À Sombra do Cajueiro
Sentada debaixo do
cajueiro, numa velha cadeira de lona, Maria Júlia olhava em redor e uma suave
brisa trazia-lhe lembranças de um passado longínquo. Era um passeio no tempo, que aquele estado de modorra lhe oferecia. O dia estava quente como convém a um
fim de tarde africano, quando o sol baixa no horizonte tingindo de tons
alaranjados o céu azul.
A brisa trazia-lhe
memórias não vividas, de um soar de tambores, enquanto o negro Josias gritava, no
momento em que era açoitado por algum Sipaio[1] de plantão. Qual seria o
novo desacato de Josias? Uma boa dose de indolência ou uma resposta insolente a
seu senhor? Por mais que tentasse, Maria Júlia não conseguira nunca entender com
que direito um ser humano se acha dono de outro e pode espancá-lo a seu bel
prazer. Tratou de afastar, para bem longe, reminiscências de um passado que não
mais lhe pertencia, mas o som dos tambores não deixava de ecoar em seus ouvidos.
De regresso ao presente,
olhou em redor e seguiu, com o olhar, um caju maduro que despencou do ramo mais
alto do cajueiro e que, só por milagre, não a atingiu em cheio. A brisa fresca do
entardecer trouxe-lhe novamente imagens do passado, como as dos dias em que,
debaixo daquele mesmo cajueiro, era obrigada a segurar, pelas patas traseiras,
o pobre coelho acabado de morrer com uma pancada seca atrás das orelhas, para
que o pai o pudesse esfolar. E, apesar
da pena que sentia do pobre bichinho, aprendeu rapidamente a saboreá-lo, depois
de cozinhado. Naquele tempo, fazia parte das suas tarefas diárias alimentar os
coelhos e galinhas e outros pequenos serviços de ajuda doméstica, além da
frequência às aulas e de manter em dia as lições de casa. O resto do tempo era
correr pelo quintal e subir às árvores, procurando sempre o galho mais alto,
mas firme.
Enquanto estes e outros
pensamentos corriam soltos na mente de Maria Júlia, como se de um filme se
tratasse, escutou ao longe um sonoro cantar de galo e percebeu o alvoroço de uma
galinha que esvoaçava ali por perto, perseguindo algum inseto inoportuno, e
bicando os frutos que jaziam no chão.
Não havia, praticamente, fotos desse tempo e dessa casa, mas guardara para sempre na memória a enorme
varanda que ladeava os quartos amplos, ao fundo do corredor que a ligava à sala
de jantar. Esta, por sua vez, dava para o pátio com uma breve escada que levava ao
quintal onde, além do enorme cajueiro à sombra do qual, em imaginação, se
sentava, havia outras árvores de fruto, como goiabeiras e mangueiras e uma bananeira mais adiante. Era um enorme terreno de esquina para duas ruas
identificadas por um número em lugar de nome.
Esse divagar, entre sonho
e realidade levou Júlia a uma lembrança bem distante, mas muito presente ainda na
sua memória. Havia uma festa na cidade vizinha e tinham sido anunciados fogos
de artifício para aquela noite. A família havia-se preparado para ir assistir
quando uma violenta discussão entre o casal pôs fim ao passeio. Diante da
frustração de Júlia, que não tinha ainda completado dez anos, o pai pegou a
bicicleta, colocou uma almofada no quadro e pedalou na escuridão por um tempo
que parecera, a Júlia, infinito, mas que valera muito a pena diante do espetáculo
de luz e cor que se desenhava no céu a cada instante. Foi o êxtase! Nunca tinha
visto, nem veria jamais, uma profusão de luz e de cor tão intensa e deslumbrante!
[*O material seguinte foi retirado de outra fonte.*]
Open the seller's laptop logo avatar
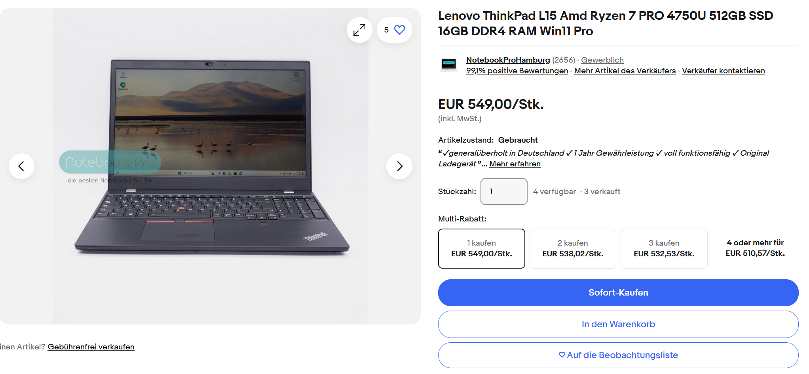 449,65
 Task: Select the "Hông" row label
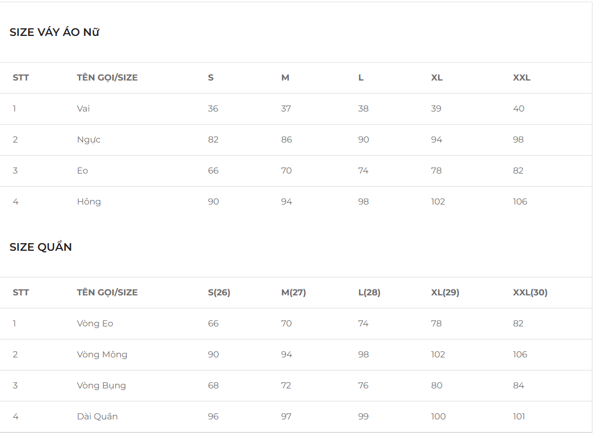(x=89, y=202)
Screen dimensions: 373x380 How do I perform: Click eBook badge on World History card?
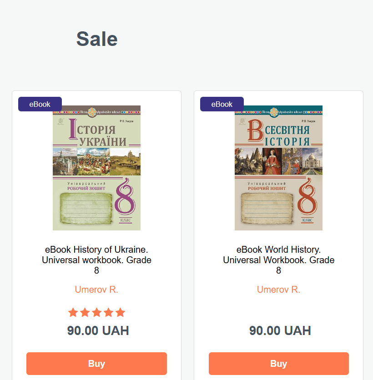pos(222,104)
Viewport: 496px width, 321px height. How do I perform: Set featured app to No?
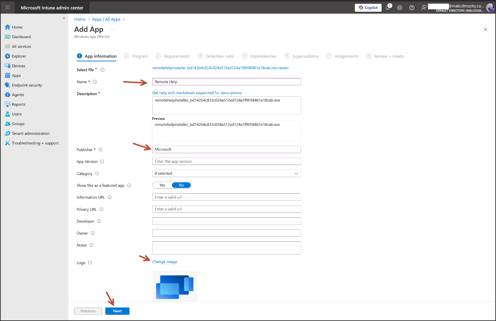tap(181, 185)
A vida proporcionou-lhe muitas oportunidades de ver fogos de artificio, os mais
belos do mundo, como dizem ser os das festas de Santa Luzia, em Viana do Castelo, ou os da passagem do ano na praia de Copacabana no Rio de Janeiro, mas nenhum
deles conseguiu superar a imagem que guardava, daquela noite escura como breu em
que andou por dentro da noite, até chegar ao local do deslumbrante espetáculo.
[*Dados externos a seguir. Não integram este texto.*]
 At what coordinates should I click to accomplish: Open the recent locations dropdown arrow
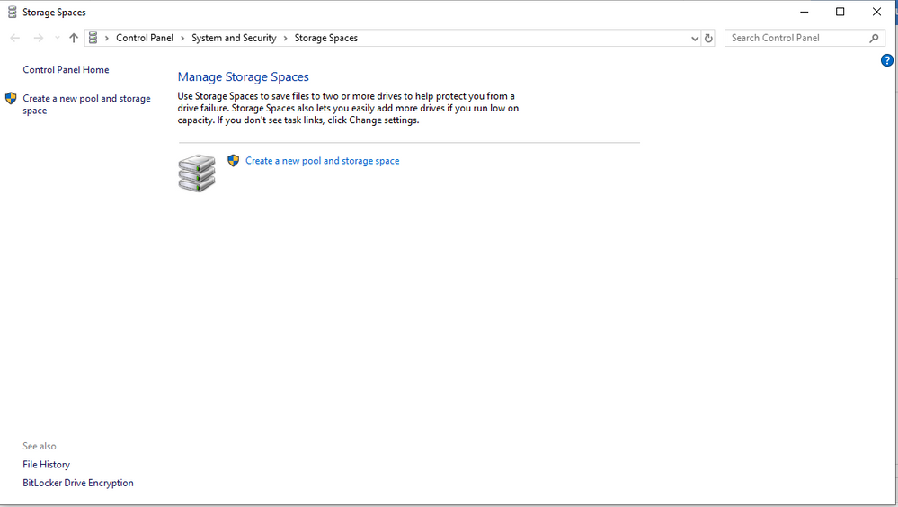57,38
Essa, é mais uma das memórias sem registro fotográfico, que guardará para sempre,
impressa na mente, imagem que poderá acessar, sempre que quiser, e será bem
sua, intransmissível a quem quer que seja. Em vão olha ainda os céus em busca
daquela lágrima de fogo, iluminando a silhueta daquele pai que acabava de
reencontrar depois de longa ausência, e ainda era pouco mais do que um
desconhecido íntimo de quem sondava os mistérios.
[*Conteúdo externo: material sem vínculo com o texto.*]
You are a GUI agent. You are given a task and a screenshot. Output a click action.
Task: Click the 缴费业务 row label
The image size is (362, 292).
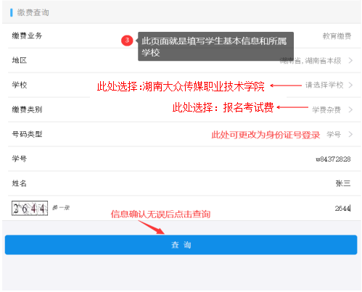[x=27, y=36]
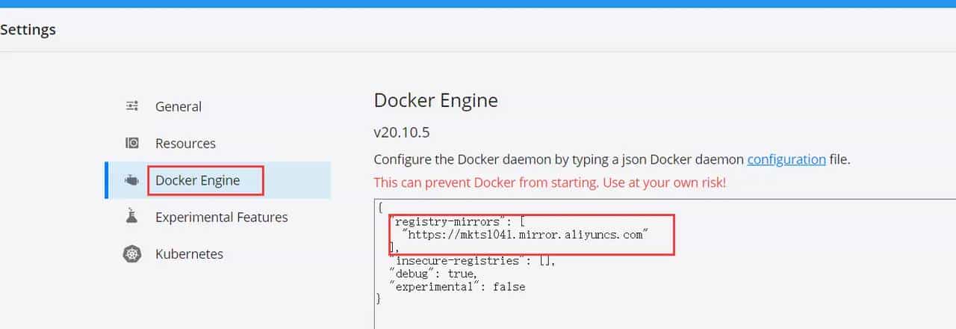Click the Docker Engine whale icon

tap(132, 180)
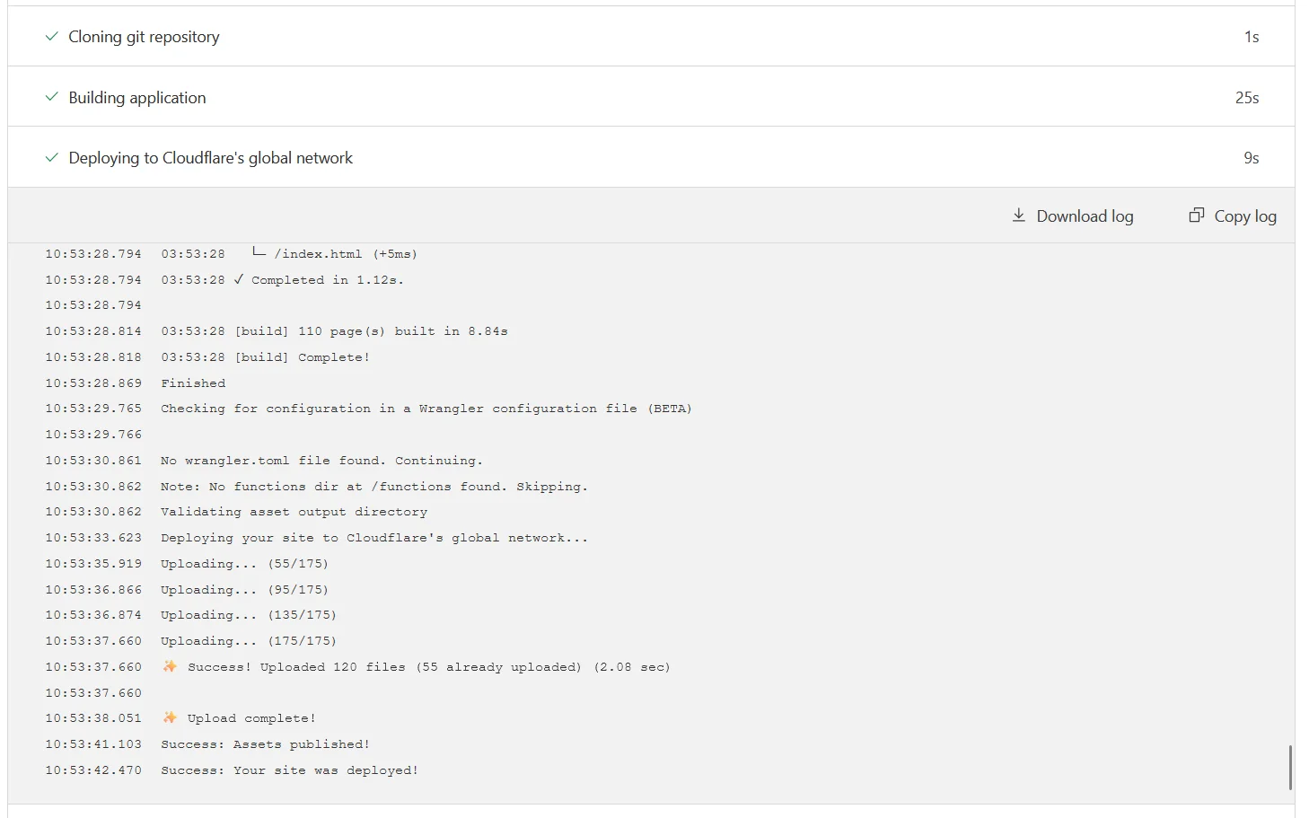Click the 25s duration for Building application
Image resolution: width=1309 pixels, height=818 pixels.
coord(1247,98)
Tantos anos volvidos e, sempre que fecha os olhos e permite ao passado fazer incursões no presente,
aquela noite mágica estrala fogos coloridos em sua mente!
Um arrepio provocado pelo
vento que, de repente, começara a soprar forte lembra-lhe que deve recolher-se
pois a noite chegou e com ela relâmpagos e trovões vindos dos quatro pontos
cardeais, iluminam o céu e anunciam a tempestade tropical, assustadora e bela.
Os ramos das árvores
fustigados pelo vento forte, dançam sem parar e, num passe de mágica, o céu se
abre em violentas bátegas de água que lavam e refrescam o ar. É uma chuva
quente que inunda as ruas, sobretudo na maré alta, arrasta o que encontra pela
frente, enquanto no alto, raios e trovões parecem travar um duelo sem fim, mas
pouco tempo depois, toda a violência se esvai e fica o ar lavado em volta e o
calor abrasa a noite do verão africano.
Maria Júlia vê-se agora
sentada na espreguiçadeira do convés do navio, lendo Guerra e Paz de Tolstoi
quando se apercebe de um pequeno novelo de linha de crochê, escapado do colo da
senhora sentada na espreguiçadeira ao lado, rolando em sua direção. Afasta o
livro, debruça-se na cadeira para apanhar do chão o novelinho atrevido e, com
um sorriso, entrega-o à dona. Começava, naquele gesto simples, um longo
percurso de amizade, diluída agora numa longa ausência e distância. Era uma
família pequena, composta pelo casal e um filho de idade muito próxima à de
Maria Júlia. Trocaram-se olhares, apresentações e, logo em seguida, um convite
do filho para um banho de piscina. Maria Júlia aceitou o repto e dispôs-se a ir
colocar o fato de banho e, enquanto se deslocava para o camarote, escutou a voz dele, em
tom galhofeiro, dizer:
- Venha rápido! É só
colocar o maiô, não o vestido de noiva! Todos riram e em alguns minutos ela
retornou, pronta para o mergulho. Era apenas o segundo dia de viagem, dos
quinze de duração total e ainda ninguém entrara na piscina, como se todos
quisessem ver quem seria o primeiro a inaugurar o espaço. O “Príncipe Perfeito”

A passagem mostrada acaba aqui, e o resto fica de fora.